Pojedynek przez niemal cały czas trwania przebiegał po dyktando gospodarzy. Wynik co prawda nie był tak imponujący jak przed tygodniem, w spotkaniu z ASPR-em Zawadzkie, kiedy zabrzanie zdobyli aż 50 bramek, jednak na postawę NMC Powen w starciu z MTS-em absolutnie nie można narzekać. - Wiadomo, że NMC Powen to najlepsza drużyna grupy B. Na długo przed naszym meczem zabrzanie byli pewni awansu do PGNiG SuperLigi. Jednak my do Zabrza przyjechaliśmy, żeby postawić im jak najtwardsze warunki i uzyskać jak najlepszy wynik. Chcieliśmy powalczyć i myślę, że kilka rzeczy nam wychodziło - skomentował spotkanie Szlinger - Rywale zniszczyli nas przede wszystkim kontrą, dzięki bardzo dobrym skrzydłowym i myślę, że tym elementem przegraliśmy - uzupełnił.
Jeszcze jesienią ubiegłego roku Łukasz Szlinger reprezentował barwy NMC Powen. Po kilku kolejkach rozgrywek w sezonie 2010/2011 został wypożyczony do chrzanowskiej ekipy, by z nią walczyć o utrzymanie w I lidze. - To nie jest mój pierwszy powrót do Zabrza. Gram tak jak potrafię najlepiej, wnoszę do drużyny tyle ile mogę i mam nadzieję, że pomagam mojemu aktualnemu zespołowi. Przede wszystkim jednak chcę się rozwijać jako sportowiec - stwierdził "Wela"

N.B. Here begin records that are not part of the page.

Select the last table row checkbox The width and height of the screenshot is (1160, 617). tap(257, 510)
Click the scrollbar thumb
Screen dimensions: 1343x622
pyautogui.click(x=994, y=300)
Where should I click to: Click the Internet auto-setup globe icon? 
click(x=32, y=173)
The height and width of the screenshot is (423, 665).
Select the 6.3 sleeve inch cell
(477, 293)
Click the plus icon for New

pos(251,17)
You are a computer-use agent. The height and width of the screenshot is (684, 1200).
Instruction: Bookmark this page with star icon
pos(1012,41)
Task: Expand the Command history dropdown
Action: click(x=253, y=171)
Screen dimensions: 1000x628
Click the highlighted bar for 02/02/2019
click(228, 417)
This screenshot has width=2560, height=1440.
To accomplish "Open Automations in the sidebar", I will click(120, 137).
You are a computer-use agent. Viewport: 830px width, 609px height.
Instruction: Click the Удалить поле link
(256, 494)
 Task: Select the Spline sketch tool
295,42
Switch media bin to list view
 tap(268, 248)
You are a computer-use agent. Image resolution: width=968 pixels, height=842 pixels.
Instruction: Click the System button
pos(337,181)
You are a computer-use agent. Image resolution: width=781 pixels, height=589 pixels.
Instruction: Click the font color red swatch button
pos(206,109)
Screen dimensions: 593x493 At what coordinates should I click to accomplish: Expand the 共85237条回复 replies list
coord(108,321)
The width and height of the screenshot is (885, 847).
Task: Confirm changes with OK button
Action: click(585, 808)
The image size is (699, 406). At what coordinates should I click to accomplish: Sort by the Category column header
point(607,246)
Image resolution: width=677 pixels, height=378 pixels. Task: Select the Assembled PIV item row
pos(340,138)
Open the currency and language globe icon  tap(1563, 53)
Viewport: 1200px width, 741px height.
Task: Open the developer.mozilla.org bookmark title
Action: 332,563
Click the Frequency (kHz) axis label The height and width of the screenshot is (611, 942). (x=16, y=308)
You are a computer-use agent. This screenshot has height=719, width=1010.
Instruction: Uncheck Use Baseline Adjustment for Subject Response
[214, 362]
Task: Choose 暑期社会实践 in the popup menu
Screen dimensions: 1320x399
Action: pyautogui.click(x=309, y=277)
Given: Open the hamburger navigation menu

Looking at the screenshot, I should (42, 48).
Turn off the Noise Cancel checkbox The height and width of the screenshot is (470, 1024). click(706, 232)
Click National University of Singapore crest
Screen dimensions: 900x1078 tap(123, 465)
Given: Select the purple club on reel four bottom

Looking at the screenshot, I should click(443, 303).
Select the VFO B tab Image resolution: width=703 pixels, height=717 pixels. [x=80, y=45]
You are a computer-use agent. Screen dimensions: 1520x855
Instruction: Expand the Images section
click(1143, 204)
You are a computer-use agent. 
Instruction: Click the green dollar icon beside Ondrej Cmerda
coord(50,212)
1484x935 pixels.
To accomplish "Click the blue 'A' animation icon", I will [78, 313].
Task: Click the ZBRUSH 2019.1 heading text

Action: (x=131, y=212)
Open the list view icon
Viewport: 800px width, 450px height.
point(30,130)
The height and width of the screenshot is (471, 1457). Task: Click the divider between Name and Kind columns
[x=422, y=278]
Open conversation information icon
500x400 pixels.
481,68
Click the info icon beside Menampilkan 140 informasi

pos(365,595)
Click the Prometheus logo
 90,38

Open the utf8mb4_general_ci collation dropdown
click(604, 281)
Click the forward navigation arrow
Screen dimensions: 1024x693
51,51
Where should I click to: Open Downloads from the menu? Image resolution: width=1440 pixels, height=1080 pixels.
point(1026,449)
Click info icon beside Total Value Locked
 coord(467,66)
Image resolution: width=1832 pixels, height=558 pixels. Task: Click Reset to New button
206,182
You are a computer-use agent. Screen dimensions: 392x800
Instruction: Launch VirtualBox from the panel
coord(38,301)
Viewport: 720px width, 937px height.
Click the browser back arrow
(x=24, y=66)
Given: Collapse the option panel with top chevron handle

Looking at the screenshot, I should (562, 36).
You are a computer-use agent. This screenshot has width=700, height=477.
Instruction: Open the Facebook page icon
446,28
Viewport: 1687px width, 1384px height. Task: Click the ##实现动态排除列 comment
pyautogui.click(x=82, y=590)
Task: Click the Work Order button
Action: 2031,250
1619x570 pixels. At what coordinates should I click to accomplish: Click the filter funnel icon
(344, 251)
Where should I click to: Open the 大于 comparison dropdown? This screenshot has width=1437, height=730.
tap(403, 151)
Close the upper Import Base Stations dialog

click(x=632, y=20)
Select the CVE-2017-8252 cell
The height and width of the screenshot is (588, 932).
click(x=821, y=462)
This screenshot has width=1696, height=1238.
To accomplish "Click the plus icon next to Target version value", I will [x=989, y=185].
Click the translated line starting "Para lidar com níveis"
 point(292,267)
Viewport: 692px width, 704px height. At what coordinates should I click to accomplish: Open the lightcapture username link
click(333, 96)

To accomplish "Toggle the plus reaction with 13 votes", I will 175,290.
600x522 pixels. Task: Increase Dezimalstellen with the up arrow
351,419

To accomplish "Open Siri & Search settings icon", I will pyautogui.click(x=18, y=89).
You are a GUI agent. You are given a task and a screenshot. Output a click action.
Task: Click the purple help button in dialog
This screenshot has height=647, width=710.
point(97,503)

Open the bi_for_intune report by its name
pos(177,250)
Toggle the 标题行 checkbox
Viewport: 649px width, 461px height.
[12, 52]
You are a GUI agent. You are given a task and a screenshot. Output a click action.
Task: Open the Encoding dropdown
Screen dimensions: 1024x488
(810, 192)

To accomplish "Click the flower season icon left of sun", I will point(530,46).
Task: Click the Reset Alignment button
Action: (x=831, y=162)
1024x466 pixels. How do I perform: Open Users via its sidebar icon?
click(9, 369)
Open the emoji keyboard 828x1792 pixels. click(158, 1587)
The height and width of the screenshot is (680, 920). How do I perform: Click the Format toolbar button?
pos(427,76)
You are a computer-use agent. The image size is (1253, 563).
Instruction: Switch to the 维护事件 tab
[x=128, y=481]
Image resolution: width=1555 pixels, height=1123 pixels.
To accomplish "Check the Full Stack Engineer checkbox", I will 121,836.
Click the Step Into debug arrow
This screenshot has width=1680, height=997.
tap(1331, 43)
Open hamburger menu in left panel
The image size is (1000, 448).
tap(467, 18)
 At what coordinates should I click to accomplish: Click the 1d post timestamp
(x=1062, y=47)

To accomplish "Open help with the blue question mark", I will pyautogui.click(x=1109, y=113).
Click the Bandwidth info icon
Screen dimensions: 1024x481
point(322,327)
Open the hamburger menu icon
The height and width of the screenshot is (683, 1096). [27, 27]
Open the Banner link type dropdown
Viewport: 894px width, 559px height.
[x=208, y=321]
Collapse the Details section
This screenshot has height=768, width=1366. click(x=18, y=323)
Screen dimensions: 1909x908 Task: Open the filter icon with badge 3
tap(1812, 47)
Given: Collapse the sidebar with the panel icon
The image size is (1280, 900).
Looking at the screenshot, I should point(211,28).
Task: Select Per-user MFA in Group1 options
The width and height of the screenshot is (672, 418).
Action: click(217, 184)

Pod względem postawy na boisku rozgrywający powrót do Zabrza może uznać za udany. Na swoim koncie gracz zapisał 6 trafień. Końcówka była już bardziej pechowa, po starciu z Arkiem Kowalskim potrzebna była drobna interwencja fizjoterapeuty. Na szczęście uraz okazał się niegroźny. - To jest moja słaba strona. Miałem wielokrotnie złamany nos, przez to kości są słabsze i każde najmniejsze uderzenie jest bardzo bolesne. Ale już wszystko jest dobrze - uspokoił szczypiornista.